Guest blog post by Lin of rhodyart
As a collage artist who specializes in vintage themes, I’m often asked, first, why I started doing collage, and second, why vintage?
Collage art came to my life in college, when I took an art history bloc for a term (a combination of courses that included history, art, art history, and social history). My supervisor for the term required all his students to do art. Since I can’t draw (I really can’t draw anything recognizable) and my painting isn’t something I boast about, I chose collage because I thought it was easy.
Nope. It became a challenge to do original, interesting collage that my supervisor thought was worth a grade and I realized that real collage art is difficult to do.
Fast forward 25 years, during which I forgot about making art and focused on writing. During a particularly stressful part of my life, I returned to art — and collage. Because my focus in college and grad school had been social history I was particularly interested in old papers and ephemera (items of collectible memorabilia, typically written or printed ones, that were originally expected to have only short-term usefulness or popularity) because of its pop culture element.
Gradually I developed a style in which I paired vintage elements with a snarky sense of humor and became the Rhodyart I am today.
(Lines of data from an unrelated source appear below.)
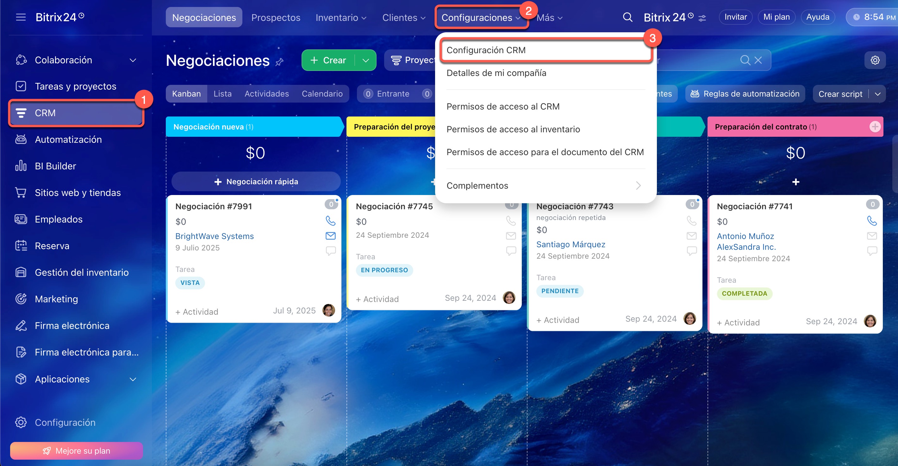Click phone icon on Negociación #7991 card
The width and height of the screenshot is (898, 466).
click(330, 220)
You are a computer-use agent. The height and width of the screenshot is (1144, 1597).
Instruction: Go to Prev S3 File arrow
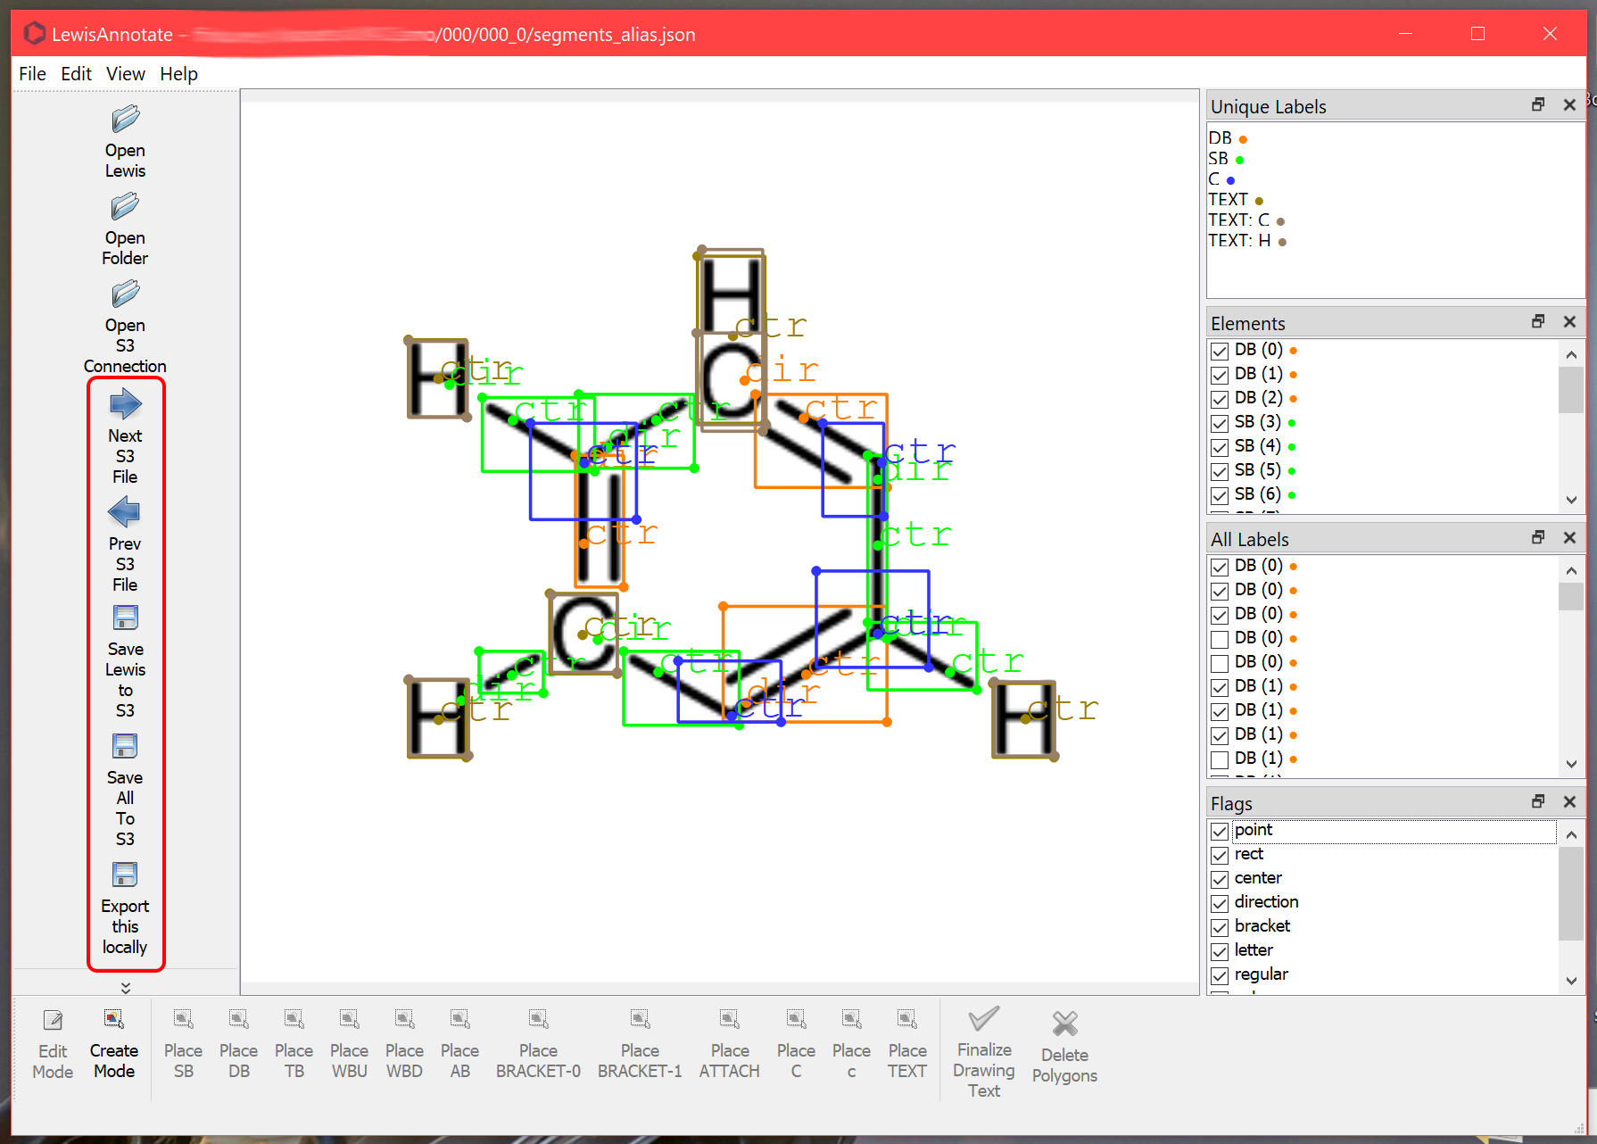click(125, 513)
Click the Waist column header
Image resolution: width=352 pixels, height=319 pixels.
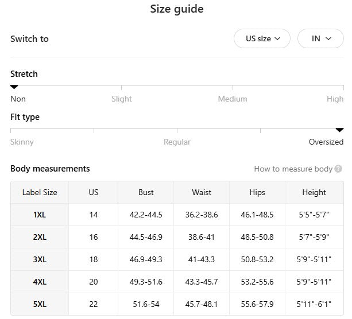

This is inspired by my intense dislike of eggplant and uses an image of a Victorian woman as its focal point. I’ve also used some netting in the background as well as handmade paper.
One of the things I’m fascinated by is pop culture of all kinds. I’m particularly fond of geeky stuff but also what many would consider trash (like reality TV for example).
Much to my amazement, one of my Kardashian themed items was featured in E! Online’s “Kardashian Fan Gift Guide.” I’m still not sure how that happened.
My work comments quite often on pop culture, but I also do more serious stuff – my wedding and engagement cards aren’t always silly or quirky.
This card, for example, is based on two characters from the PBS series “Downton Abbey,” Anna and Mr. Bates, and it’s how I imagine the two before taking a walk together.
And one thing I’m always on the lookout for is more stuff to use for my work. I have to admit that I have way too much stuff already that I probably am never going to use. The thing about my work, though, is that an interest in one style or type of ephemera can wane with another kind stepping up to the plate. For a while I used a lot of 3D elements – now I seem to be backing away from that.
I always try to source my materials from Etsy sellers, and it’s great when I can find some new shops with materials I haven’t seen before.
One shop that I love (and have already purchased a photo from) is The Old Barn Door, which sells photos and postcards and is run by Patricia in Picton, Ontario, Canada. One of the items I’m really interested in is this one.
This item actually has a personal connection to me. It’s the State Normal School in Providence, Rhode Island, which was actually a college for teachers. In later years, it became the Providence campus of the University of Rhode Island – AND I attended classes there from 1983-1986! Hence my interest.
I also love vintage 3-D pieces, and the Etsy shop Collectique has a great selection of old game pieces that I’m trying to figure out how to work into my collage/assemblage art, including several types of Monopoly game pieces, as well as actual game sets that look really interesting. I was particularly drawn to the vintage Barbie dolls, which I recognize from my childhood, such as this one.
I know this would be sacrilege to Barbie collectors, but I’ve been thinking about using dolls in possible assemblage projects and these pique my interest.
Finally, Firepan Jewelry has a selection of items in its Destash section that look intriguing. I particularly like this collection of vintage paper pieces.
There’s also some vintage coins. My larger collages often feature coins and tokens as part of the piece, and as such I’m usually keeping a look out for such items.
These are only a few of the things that I look for when working on my collages. Doing vintage inspired work means that I can use items from across eras – and not be shy about combining them. My only limitation is how much I have in my wallet.
I love what I do and I hope to continue doing it for a very long time. Because I deal with a severe chronic illness (like many others), art has become therapy. I’m very glad to be able to share the work I love to do with people on Etsy.